この二つのグループの争いの火ぶたが切られると、ジョージは立場的にも大いに困ったことになってしまった。ジョージはこのような人種間の争いが嫌いだったし、戦っている両側に友人がいたからだ。実際、白人の友人の中には状況が落ち着くまでアトランタに滞在することを勧める人もいた。しかしジョージはここにとどまり、正義のために戦う決心をした。もしそれが尊敬を得るために苦労してきた人々と反対の立場を取ることを意味するとしても。
デモ行進の日、不安はかぎりなく高くなった。何か悪いことが進行しているにしても、黒人は白人の裁判で正義を望むべくもなかった。病院で、敷地の境界線に沿って彼らは並び、肩を寄せ合い、ゴスペルを歌った。ほどなくフードをかぶったKKKのメンバーたちが丘の上から降りてきた。彼らは敷地の境界線から1フィート(30センチ)内に入ってきて大声でののしったり、集まっている群衆に脅しの言葉を投げかけたりしたが、境界を越えて病院内に足を踏み入れることはなかった。長いにらみ合いのあと、クー・クラックス・クランは引き上げた。ジョージは安堵のため息をついた。一滴の血も流れなかった。しかし新しい管理人は病院のたった一人の黒人幹部でいたくなかった。彼は生命の危険を感じ、逃げ出した。
闘争は長くなり、もう一年続いたが、最終的にタスキーギの退役軍人病院は黒人職員の病院になった。黒人の召使がすべてをやるのではなく、よく訓練された看護師がおこなうのである。彼らの給料は労働に応じた適正なものだった。

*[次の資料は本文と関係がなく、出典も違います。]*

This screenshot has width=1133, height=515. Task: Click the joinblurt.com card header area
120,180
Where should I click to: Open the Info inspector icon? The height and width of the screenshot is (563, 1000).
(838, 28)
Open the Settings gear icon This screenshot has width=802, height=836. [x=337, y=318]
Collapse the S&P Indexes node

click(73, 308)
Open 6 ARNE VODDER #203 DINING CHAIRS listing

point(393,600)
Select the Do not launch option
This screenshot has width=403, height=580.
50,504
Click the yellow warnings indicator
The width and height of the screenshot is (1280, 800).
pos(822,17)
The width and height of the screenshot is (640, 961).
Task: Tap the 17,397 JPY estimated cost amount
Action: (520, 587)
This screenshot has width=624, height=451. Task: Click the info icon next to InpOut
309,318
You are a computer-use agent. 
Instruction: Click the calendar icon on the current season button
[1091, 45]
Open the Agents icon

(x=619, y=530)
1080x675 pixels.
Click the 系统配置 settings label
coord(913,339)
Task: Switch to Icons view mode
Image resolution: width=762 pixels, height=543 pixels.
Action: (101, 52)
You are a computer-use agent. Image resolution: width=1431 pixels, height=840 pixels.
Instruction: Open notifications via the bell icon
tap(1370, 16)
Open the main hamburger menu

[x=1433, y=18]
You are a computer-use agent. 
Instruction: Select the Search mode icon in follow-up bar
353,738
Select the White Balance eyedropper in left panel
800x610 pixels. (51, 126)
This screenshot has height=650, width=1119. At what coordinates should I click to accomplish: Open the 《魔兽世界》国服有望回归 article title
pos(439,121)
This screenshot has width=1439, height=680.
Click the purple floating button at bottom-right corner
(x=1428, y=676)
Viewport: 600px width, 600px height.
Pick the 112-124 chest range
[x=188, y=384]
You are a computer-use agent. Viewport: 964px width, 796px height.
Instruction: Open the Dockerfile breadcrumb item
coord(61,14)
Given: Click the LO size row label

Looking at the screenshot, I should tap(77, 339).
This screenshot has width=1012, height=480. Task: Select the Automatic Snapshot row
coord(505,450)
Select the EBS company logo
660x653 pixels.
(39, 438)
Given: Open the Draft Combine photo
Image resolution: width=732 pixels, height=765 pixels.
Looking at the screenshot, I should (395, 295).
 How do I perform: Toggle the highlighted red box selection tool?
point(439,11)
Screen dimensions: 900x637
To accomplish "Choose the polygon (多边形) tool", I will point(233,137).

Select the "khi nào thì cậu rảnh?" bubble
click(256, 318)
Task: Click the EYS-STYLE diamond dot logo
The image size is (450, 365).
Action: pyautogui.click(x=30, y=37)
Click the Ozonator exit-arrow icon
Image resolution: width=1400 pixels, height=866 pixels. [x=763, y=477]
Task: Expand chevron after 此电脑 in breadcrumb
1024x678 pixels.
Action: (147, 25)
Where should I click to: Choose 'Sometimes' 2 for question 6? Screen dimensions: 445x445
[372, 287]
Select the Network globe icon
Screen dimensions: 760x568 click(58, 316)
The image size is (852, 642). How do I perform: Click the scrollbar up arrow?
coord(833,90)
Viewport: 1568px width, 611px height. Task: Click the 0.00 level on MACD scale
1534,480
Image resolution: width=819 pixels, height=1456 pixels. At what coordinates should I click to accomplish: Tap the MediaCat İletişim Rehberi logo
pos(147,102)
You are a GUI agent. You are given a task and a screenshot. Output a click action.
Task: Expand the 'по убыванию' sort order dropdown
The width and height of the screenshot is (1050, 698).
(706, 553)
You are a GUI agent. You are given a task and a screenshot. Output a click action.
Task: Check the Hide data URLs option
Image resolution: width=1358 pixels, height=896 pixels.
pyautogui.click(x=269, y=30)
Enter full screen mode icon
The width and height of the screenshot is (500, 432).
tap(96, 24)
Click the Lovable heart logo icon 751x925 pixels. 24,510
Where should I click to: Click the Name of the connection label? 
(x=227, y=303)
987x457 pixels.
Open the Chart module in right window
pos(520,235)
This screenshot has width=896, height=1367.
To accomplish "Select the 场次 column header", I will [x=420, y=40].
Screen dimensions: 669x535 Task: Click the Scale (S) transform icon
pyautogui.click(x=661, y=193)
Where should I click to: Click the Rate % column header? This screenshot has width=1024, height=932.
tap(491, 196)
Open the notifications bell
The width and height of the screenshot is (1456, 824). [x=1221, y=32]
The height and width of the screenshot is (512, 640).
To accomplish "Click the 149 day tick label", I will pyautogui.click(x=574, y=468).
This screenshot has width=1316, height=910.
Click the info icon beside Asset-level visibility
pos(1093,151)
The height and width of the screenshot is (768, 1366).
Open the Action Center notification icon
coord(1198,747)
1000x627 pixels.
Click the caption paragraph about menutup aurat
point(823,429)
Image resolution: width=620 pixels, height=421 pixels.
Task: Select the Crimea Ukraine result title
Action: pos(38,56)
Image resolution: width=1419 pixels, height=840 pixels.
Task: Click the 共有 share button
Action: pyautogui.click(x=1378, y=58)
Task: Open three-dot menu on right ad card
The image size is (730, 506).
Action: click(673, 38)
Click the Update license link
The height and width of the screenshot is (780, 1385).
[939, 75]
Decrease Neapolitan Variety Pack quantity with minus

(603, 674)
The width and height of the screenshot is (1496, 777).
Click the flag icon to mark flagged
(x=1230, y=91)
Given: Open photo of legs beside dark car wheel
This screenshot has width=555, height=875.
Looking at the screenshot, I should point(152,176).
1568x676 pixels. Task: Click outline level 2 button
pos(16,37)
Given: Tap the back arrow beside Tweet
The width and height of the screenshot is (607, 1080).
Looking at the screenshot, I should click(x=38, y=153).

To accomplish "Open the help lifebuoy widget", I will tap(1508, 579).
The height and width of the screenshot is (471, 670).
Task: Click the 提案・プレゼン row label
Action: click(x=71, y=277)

ジョージはタスキーギのにらみ合いの一部であったことを喜んだ。もし時間と努力によって彼らの意見が変わったなら、彼ら白人に道を譲ってもいいと考えていた。しかし黒人が搾取されているのを見たら、彼は我慢することができなかった。
その年の夏、ジョージはブルーリッジに招待された。そこには多くのYMCAの学生たちがいて、彼の話を熱心に聞きたがっていた。学生のひとり、ハワード・ケスターは彼と2ダース(24人)の若者とともにコテージをシェアすることを提案した。ジョージは喜んでその提案を受け入れた。バリアがもう一つなくなったのである。キャンプでの一週間は、朝四時から夜中まで彼は忙しかった。アシスタントが数百人の少年たちとのアポイントメントを調整してくれた。彼らはひとりあたり15分の時間をもらい、年を取った植物学の教授と面会することができた。ジョージは学生たちの反応に勇気づけられることになった。
ジム・ハードウィックは多くの学生とともにふたたびキャンプにいた。学生たちはジョージの「少年たち」のひとりである名誉を欲していた。タスキーギに戻ってから数日後、ジョージは40人ほどのキャンプにいた少年たちから手紙を受け取った。もちろん彼は個人的にそれぞれに対して返事を出した。彼の努力の甲斐あって、国中の白人のみの大学から講演依頼があった。彼はできうるかぎりたくさんの招待状を期待していた。